Sunderland land remediation company ATG Group has successfully helped retail giant Lidl make history in Latvia as it prepares to build a new store in the country’s capital city.
The company used techniques it has developed to install a barrier system to manage historical contamination at the site in Riga.
And the completion of the project comes after ATG Group lobbied the Latvian government for a number of years to allow the remediation project to go ahead.
Until changes in the law, Latvian environmental agencies refused to allow remediation. But after officials visited projects ATG Group were working on in the UK, and spoke to UK environmental agencies, they accepted the benefits of remediating land. The Latvian parliament then changed laws, which allowed the project to go ahead.
The work on the site – which is now being used for constructing the Lidl store – included the use of underground blocking and filtering technology.
A radical plan was needed to protect the Sarkandaugava canal – which borders two sides of the site – after high concentrations of petroleum hydrocarbons were discovered.
A remediation strategy was designed by VentEko with hydrogeological modelling by Riga University. It was concluded that the optimal design was a barrier combined with impermeable surfacing on site to prevent infiltration.
ATG Group, which recently opened a base at the North East Business & Innovation Centre, was then contracted by VentEko to use its technologically-advanced methods to build the barriers. They were installed via a soil mix design using augers due to the high water table and unstable ground conditions.
Installation of both permeable and impermeable barriers and a drainage design is was installed by staff from ATG Group, which has headquarters in Northern Ireland.

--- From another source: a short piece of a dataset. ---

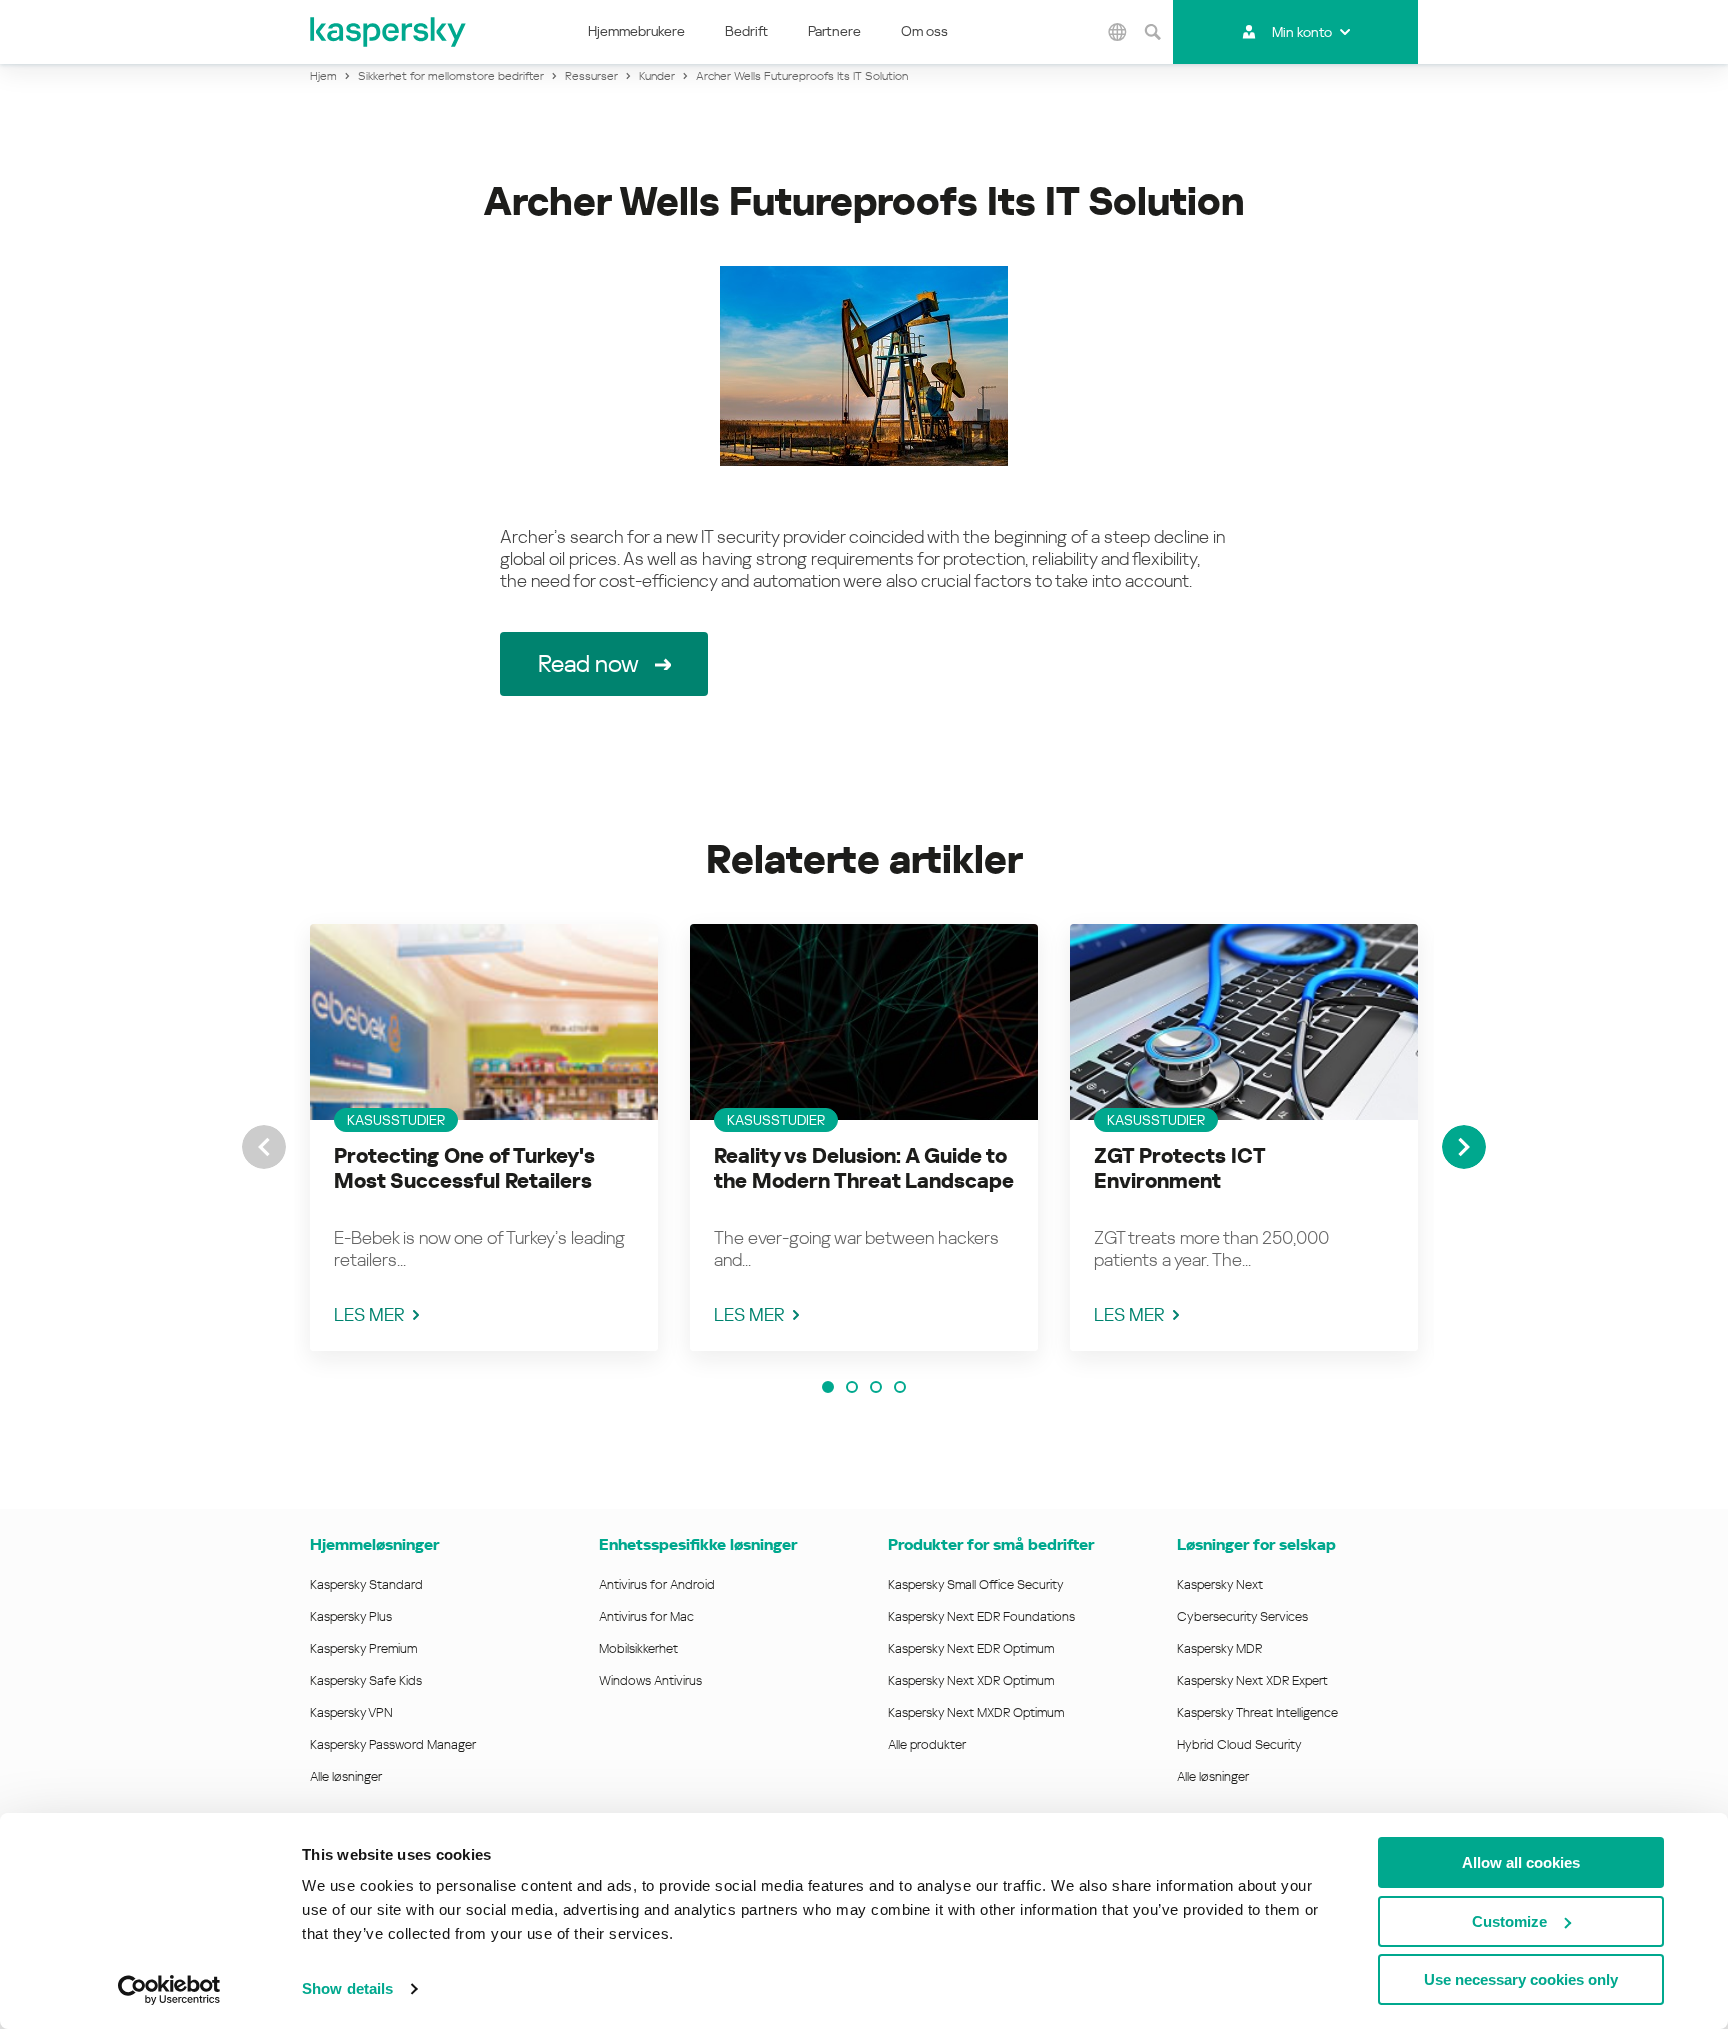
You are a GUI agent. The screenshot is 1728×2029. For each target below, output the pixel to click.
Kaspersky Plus (351, 1616)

The technique not only helps clean pollution from more than 52,000 tones of soil, it also helps reduce Lidl’s carbon footprint by cutting 324,000kg of CO2 emissions.

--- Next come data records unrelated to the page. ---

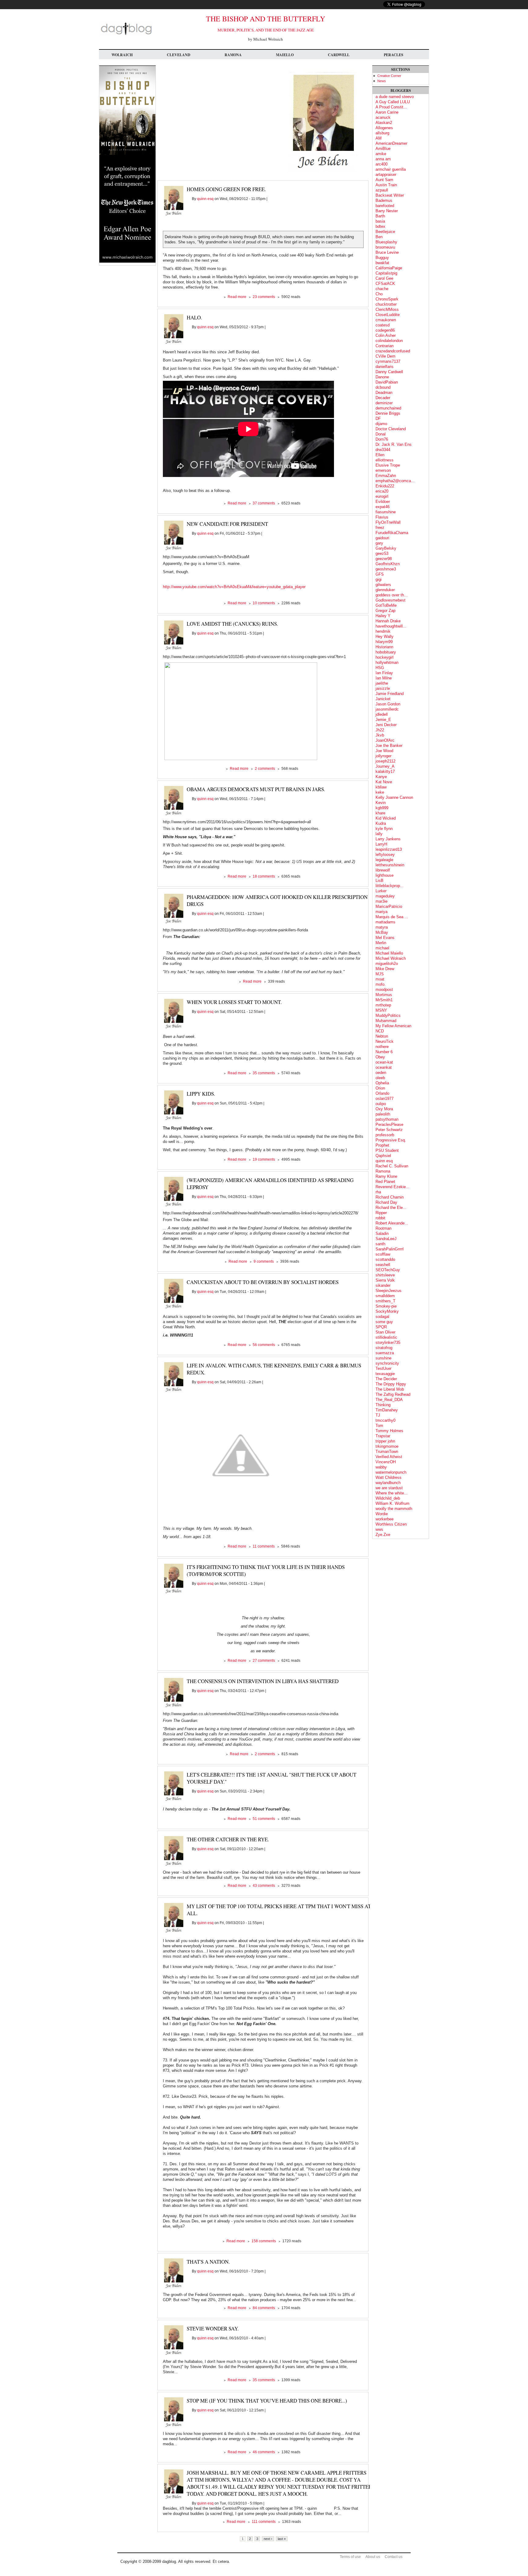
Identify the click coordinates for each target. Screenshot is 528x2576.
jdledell (382, 714)
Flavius (382, 517)
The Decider (386, 1379)
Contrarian (385, 346)
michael (382, 948)
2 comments (265, 768)
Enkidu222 (385, 486)
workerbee (385, 1519)
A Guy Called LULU (393, 102)
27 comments (264, 1660)
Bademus (384, 200)
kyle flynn (384, 828)
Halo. (194, 317)
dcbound (383, 387)
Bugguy (382, 257)
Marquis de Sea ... (392, 917)
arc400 (381, 164)
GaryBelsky (386, 548)
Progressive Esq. (391, 1140)
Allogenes (384, 128)
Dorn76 (382, 439)
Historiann (384, 647)
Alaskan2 (384, 122)
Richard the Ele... (391, 1207)
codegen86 (385, 330)
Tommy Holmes (389, 1430)
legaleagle (384, 859)
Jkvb (380, 735)
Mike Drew (385, 968)
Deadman (384, 392)
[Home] (126, 35)
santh (380, 1244)
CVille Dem (385, 356)
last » (282, 2539)
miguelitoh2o (387, 963)
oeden (381, 1072)
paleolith (383, 1114)
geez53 (382, 553)
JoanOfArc (385, 740)
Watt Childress (389, 1477)
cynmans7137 (388, 361)
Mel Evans (385, 937)
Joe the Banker (389, 745)
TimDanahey (387, 1410)
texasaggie (385, 1373)
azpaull (382, 190)
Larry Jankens (388, 839)
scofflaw (383, 1254)
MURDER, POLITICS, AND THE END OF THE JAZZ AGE (266, 30)
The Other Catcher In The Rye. (228, 1839)
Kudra (381, 823)
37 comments (264, 503)
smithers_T (385, 1301)
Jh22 (380, 730)
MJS (380, 974)
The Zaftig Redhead (393, 1394)
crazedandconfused (393, 351)
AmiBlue (383, 148)
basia (380, 221)
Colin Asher (386, 335)
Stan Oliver (385, 1332)
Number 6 (384, 1052)
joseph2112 (385, 761)
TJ (378, 1415)
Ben (379, 237)
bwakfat (382, 262)
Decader (383, 397)
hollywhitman (387, 662)
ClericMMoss (387, 309)
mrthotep (383, 1005)
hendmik (383, 631)
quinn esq (205, 199)
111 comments (264, 2522)
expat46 (383, 506)
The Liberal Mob (390, 1389)
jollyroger (383, 756)
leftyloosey (385, 854)
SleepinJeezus (389, 1290)
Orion (380, 1088)
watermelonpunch (391, 1472)
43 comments (264, 1885)
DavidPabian (387, 382)
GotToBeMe (386, 605)
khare (380, 813)
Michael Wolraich (391, 958)
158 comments (263, 2241)
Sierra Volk (385, 1280)
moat (380, 979)
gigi (379, 579)
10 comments (264, 603)
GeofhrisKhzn (388, 564)
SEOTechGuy (388, 1270)
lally (379, 833)
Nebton (382, 1036)
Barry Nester (387, 211)
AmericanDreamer (391, 143)
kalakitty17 (385, 771)
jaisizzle (383, 688)
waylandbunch (388, 1482)
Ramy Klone (386, 1176)
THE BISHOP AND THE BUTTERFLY (265, 19)
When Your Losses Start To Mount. (234, 1002)
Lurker (381, 891)
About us (372, 2557)
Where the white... (392, 1493)
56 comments (264, 1345)
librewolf (383, 870)
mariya (381, 911)
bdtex (380, 226)
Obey (380, 1057)
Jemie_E (383, 719)
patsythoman (387, 1119)
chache (382, 288)
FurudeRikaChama (392, 532)
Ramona (233, 54)
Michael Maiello (389, 953)
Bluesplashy (386, 242)
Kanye (381, 776)
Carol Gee (384, 278)
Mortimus (384, 994)
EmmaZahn (386, 475)
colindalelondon (389, 340)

Managing Director Dr Mark McKinney said: “The Lidl contract has been an exciting project to be involved with. It highlights the challenge of developing contaminated brownfield sites and demonstrates how our innovative techniques can make a world of difference.

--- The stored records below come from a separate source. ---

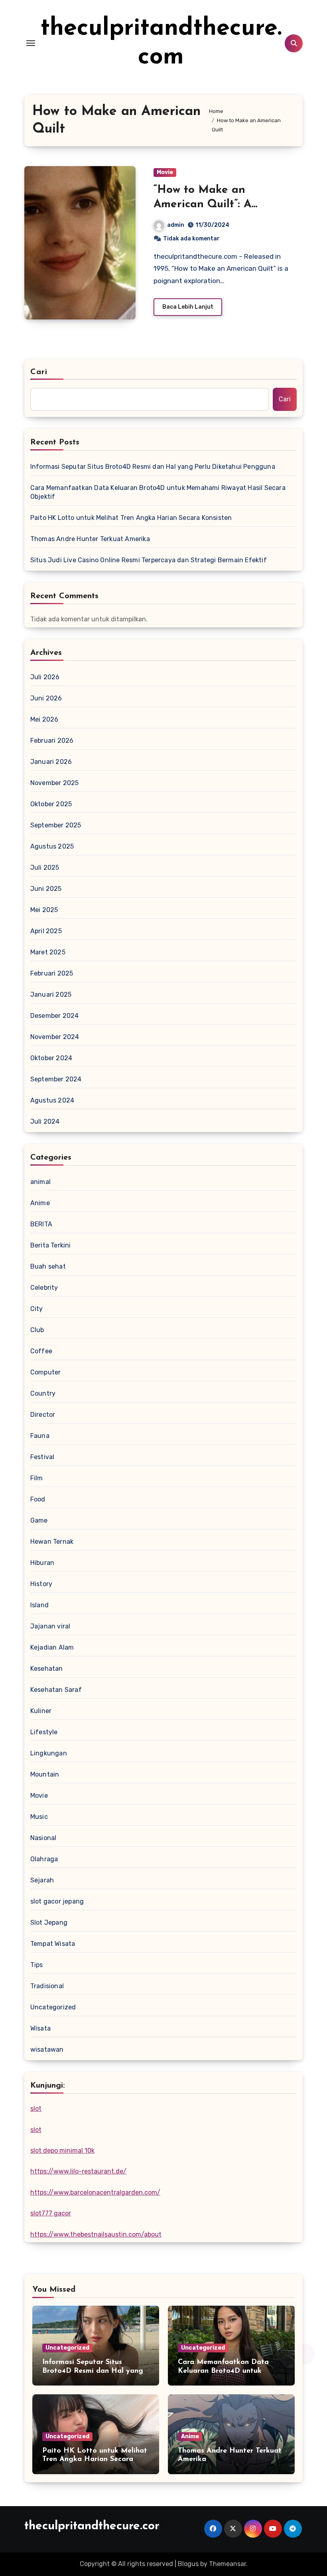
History (41, 1584)
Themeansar (227, 2564)
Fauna (39, 1436)
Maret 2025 (47, 952)
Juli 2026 (45, 677)
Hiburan (42, 1563)
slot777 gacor (50, 2213)
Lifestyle (44, 1732)
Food (37, 1499)
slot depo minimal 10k (62, 2150)
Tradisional (47, 1986)
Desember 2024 (54, 1015)
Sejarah (42, 1880)
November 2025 (54, 783)
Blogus (188, 2564)
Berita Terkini (50, 1245)
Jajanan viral (50, 1626)
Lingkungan (48, 1753)
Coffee (41, 1351)
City (36, 1309)
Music (39, 1816)
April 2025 (46, 931)
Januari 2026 (51, 761)
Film (36, 1478)
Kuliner (40, 1711)
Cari (38, 372)
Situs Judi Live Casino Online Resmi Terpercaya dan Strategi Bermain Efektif (148, 560)
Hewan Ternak (51, 1541)
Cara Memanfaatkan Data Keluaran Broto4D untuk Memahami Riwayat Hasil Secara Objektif (158, 492)
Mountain (44, 1774)
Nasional (43, 1838)
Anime (40, 1203)
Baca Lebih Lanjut (187, 306)
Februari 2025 (51, 973)
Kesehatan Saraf (56, 1690)
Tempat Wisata (52, 1943)
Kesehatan (46, 1668)
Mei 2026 (44, 719)
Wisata (40, 2028)
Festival (42, 1457)
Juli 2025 (44, 867)
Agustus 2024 (52, 1100)
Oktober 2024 (51, 1058)
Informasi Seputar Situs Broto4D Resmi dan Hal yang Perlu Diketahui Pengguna (152, 466)
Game (39, 1520)
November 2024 (54, 1037)
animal (40, 1182)
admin (175, 225)
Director (42, 1414)
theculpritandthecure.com (94, 2526)
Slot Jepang (48, 1922)
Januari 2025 (50, 994)
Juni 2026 (46, 698)
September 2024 (56, 1079)
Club (37, 1330)
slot (35, 2108)
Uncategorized (53, 2007)
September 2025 (55, 825)
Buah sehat (48, 1266)
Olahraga (44, 1859)
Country (42, 1393)
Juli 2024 (45, 1121)
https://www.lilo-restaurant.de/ (78, 2171)
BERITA (41, 1224)
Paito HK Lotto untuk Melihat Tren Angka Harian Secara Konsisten (131, 518)
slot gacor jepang (57, 1901)
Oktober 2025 (51, 804)
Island (39, 1605)
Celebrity (44, 1287)
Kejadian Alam (52, 1647)
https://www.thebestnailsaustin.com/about (96, 2234)
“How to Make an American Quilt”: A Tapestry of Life (202, 204)
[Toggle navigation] (30, 43)
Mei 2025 (44, 910)
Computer (45, 1372)
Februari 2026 (52, 740)
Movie (165, 172)
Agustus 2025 (52, 846)
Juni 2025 (46, 888)
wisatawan (47, 2049)
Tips (36, 1965)
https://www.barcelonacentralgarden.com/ (95, 2192)
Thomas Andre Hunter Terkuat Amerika (90, 539)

“Keeping in mind that there are 28,900 m3 of polluted soil at the site, removing it all would require digging enough soil to fill almost 12 Olympic sized swimming pools. This amount of soil weights around 52,020 tons. If we wanted to remove this soil to some spot outside Riga just 15km away, we would need about 3,468 round trips by lorries, which is a total of 104,040 km!”
Mikus Ķīsis, Lidl Latvia’s head of real estate, added: “This international groundwater remediation project is only the first step in Lidl’s project for redevelopment and regeneration of this land plot. Inhabitants of Sarkandaugava will benefit from a cleaner and well-maintained store area.”